The reason I am sharing this with you is that there is an ongoing debate among patient advocates, obstetricians, health care economists and parents about the current high rate of cesarean section births. To wit: a recent article in the Journal of Obstetrics and Gynecology published by The American College of Obstetricians and Gynecologists concluded that C Sections help prevent pelvic floor disorders. (A term that describes diminished support of the uterus, bladder and rectum so that some or all of these organs descend from their normal position.) This article was based on data from John’s Hopkins University Hospital in which 1,011 women were followed after delivery for 5 to 10 years. The researchers found that compared with C section without labor, spontaneous vaginal birth was associated with a more than 500% increase in the risk of subsequent stress incontinence (losing urine with coughing, sneezing or increased abdominal pressure) and prolapse of the uterus, or bladder to or beyond the area of the hymen. Moreover operative vaginal delivery (this would include forceps and vacuum extraction) increased the odds for all pelvic disorders, especially prolapse by over 700%. Active labor before an actual C-section did not increase the odds for any of these pelvic floor disorders.

So does this mean we (physicians and expectant mothers) should advocate for C -section in order to prevent future pelvic floor weakening? Another article in the same journal published a month earlier said no…the author emphasized the adverse consequences of C-sections for both the mother and the baby. He pointed out that currently more than 32% of all births are now via C-section; making it the most common operation in the United States. Since 1996, the cesarean section rate has increases by 50%. In 1998 when the C-section rate was 21.2% in the U.S., the maternal mortality rate was 10 per 100.000. In 2004, with a C-section rate of 29.1%, the maternal mortality rate increased to 14 per 100,000 (and apparently is now higher). More than 35% of Cesarean sections are performed electively before a full 39 weeks and as a result there has been an increase in respiratory distress and other adverse neonatal outcomes in these infants. They are statistically more likely than babies born full term, after labor and vaginal delivery, to need neonatal intensive care and a longer length of hospital stay.

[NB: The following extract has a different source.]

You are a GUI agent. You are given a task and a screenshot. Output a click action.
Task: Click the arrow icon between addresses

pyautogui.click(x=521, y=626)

Now the cons for the moms, especially if they have repeat C-sections: (And in the U.S. most moms who have had their first baby by C-section repeat this procedure the next time.) In subsequent pregnancies, there will be uterine scarring, possible weakening in the area of the scar and an increased risk for abnormal implantation and position of the placenta (placenta praevia) or growth of  placenta into the wall of the uterus (accrete).  If at time of surgery, bleeding is not controlled because of placental problems, scarring or lack of uterine contraction (atony), may make a hysterectomy at the time of C-section necessary.  These can cause serious complications and contributes to the increasing rates of maternal mortality.

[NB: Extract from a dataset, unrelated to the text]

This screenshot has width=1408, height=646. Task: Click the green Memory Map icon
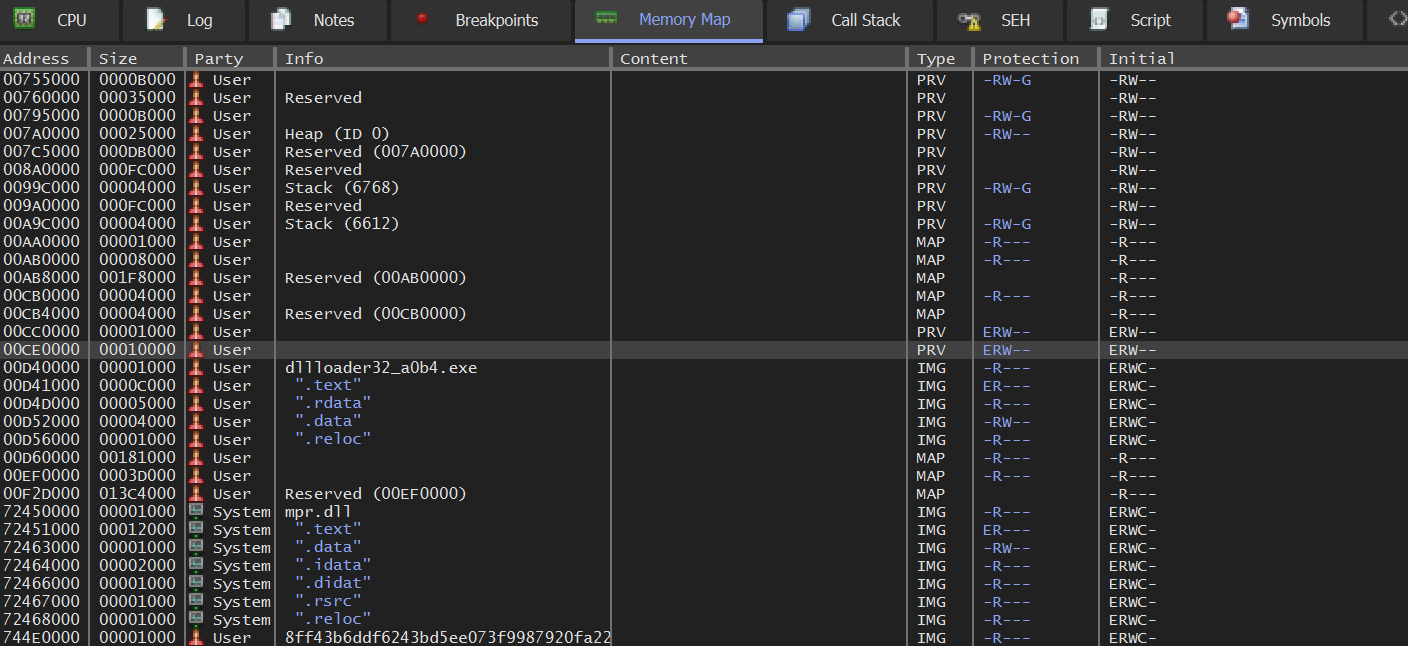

In December 2007, the American College of Obstetricians and Gynecologists published a Committee Opinion acknowledging cesarean delivery on maternal request, but outlined that it should not be motivated by the unavailability of effective pain management and that it is not recommended for women desiring several children given that the risk of placenta previa, placenta accrete, and need for gravid (at the time of delivery) hysterectomy increase with each cesarean delivery.

Bottom line: There is no absolute best or safest way to plan an elective delivery. If there are complications during labor that necessitate a C-section then, of course, it should be performed. But if a C-section is scheduled electively because it’s convenient, will prevent labor pains  or it’s felt to  be the safest way to deliver a baby, a full discussion of the pros and cons is necessary. Yes, a C-section may help decrease future pelvic floor disorders, but it can also lead to complications for the infant and mother.

I’m grateful my daughter had healthy children… and has completed her family safely.